Thursday, December 11, 2008

PRACTICE FINAL (EFFECT ESSAY!)

DEATH

One of the hardest truths can be excepting a death in the family, especially someone who is close to you. These truths can be difficult at times for multiple reasons. For instance, being too young to understand, not wanting to understand, or simply because you know that they are never coming back. When I was in fifth grade one of my closest uncles was killed in a snowmobile accident, this was a hard thing for me to deal with because I was too young to really understand what death was, I didn’t really want to understand because it hurt to think about it and lastly because I knew that he was never coming back. All of these things made it hard for me to actually comprehend the fact that my Uncle Joel was gone.
I can remember the day that my father and Uncle Shawn came home to tell me about the accident, and how Uncle Joel had been killed in it.
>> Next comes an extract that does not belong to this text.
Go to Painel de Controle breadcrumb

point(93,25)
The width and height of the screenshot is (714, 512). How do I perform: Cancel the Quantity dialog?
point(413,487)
I was young and didn’t quite understand so I thought it was a joke. At first I laughed until I realized that they were telling the truth about it, and than I just cried. Everything was hectic, and I wanted to be able to know what happened but because I was so young I wasn’t able to know all the important details that the adults knew. It was really hard for me to accept his death because I had never really been around a situation like this before, so it was a whole new experience to me. I didn’t understand why he had to die, why I couldn’t go see him and why he couldn’t be saved. I was just heartbroken about it all. Eventually when I got older I realized why he died, why I couldn’t go see him and why he couldn’t be saved. I remember my Dad sitting me down a couple of years later and explaining all the questions that I asked to me. I remember him telling me “Your Uncle Joel was drunk and took off on his snow sled, he went airborne and fell off his sled. The impact was too much for his skull and the rest of his body to handle. There was no way for him to be saved because he was announced dead on the site.” He than went on to tells me that “I didn’t want you to see your Uncle Joel the way that I saw him when I found him dead in the road. I wanted you to remember him how he was, and all the good memories you spent with him. I just didn’t want you to be traumatized.” After all my questions were answered when I had got older, everything was more clear to me and I understood a little better, but because I was so young when the accident happened I wouldn’t had made since of what I was told.
Not wanting to understand it was another reason why nothing made since to me. I think that I could had made since of it all if I wanted to, but I didn’t want to accept the fact that my Uncle Joel was dead and gone forever. I pretended like I didn’t understand so that I wouldn’t have to. I remember telling my mom that it was all a big joke, one mean lie, but in reality it wasn’t. It was real, the whole thing was real. Uncle Joel taking off way to drunk on his sled, my Dad and Uncle Shawn coming home to tell me about it, his funeral and burial. It was all real. I also don’t think I wanted to understand because I just wanted it all to go away. I wanted all the problems to disappear and stop seeing everyone around me so upset and sad. It broke my heart to see my Dad cry, because he had already lost one brother, but this time he had to see his second brother dead on the road. I also never understood why everyone started fighting after his death, but I didn’t really want to know either because it mad me angry to think that all anyone could think about was who get’s his belongings. It was bad enough that he was dead, but it made it even worse when they all started fighting. It just made me so angry, and I realized that I never wanted to understand what happened and what was happening at that very moment.
I knew a little bit about death when I was in fifth grade but not much like I said. The only really thing that I knew about death was that it means they are never coming back. Well, at such a young age it scared me to death. It made me think about what if my parents were to get in accident tomorrow, I wouldn’t have no body and it just scared me. I would stop and think about all the good times I had with Uncle Joel like swimming with him in the lake, going fishing with him, him teaching me things, hearing his funny stories, and just seeing him whenever I wanted to. All of those things made me cry because I knew that I would never be able to create new memories with him in the future. The only thing that I had of him after he was gone out of my life forever was all the great memories that we once had shared, and I knew that those were the memories that I would never forget for as long as I lived. I knew that whenever I got sad and wanted to think about him and remember him all I had to do was stop and think of all the great fun things that he did do with me while he was here, and it makes all the pain and sorrow go away.
Being young and having someone so close to you die is one of the worst tragic incidents that could ever possibly happen. I know that everyone dies after a while, and it’s part of life but no young child should have to go through that.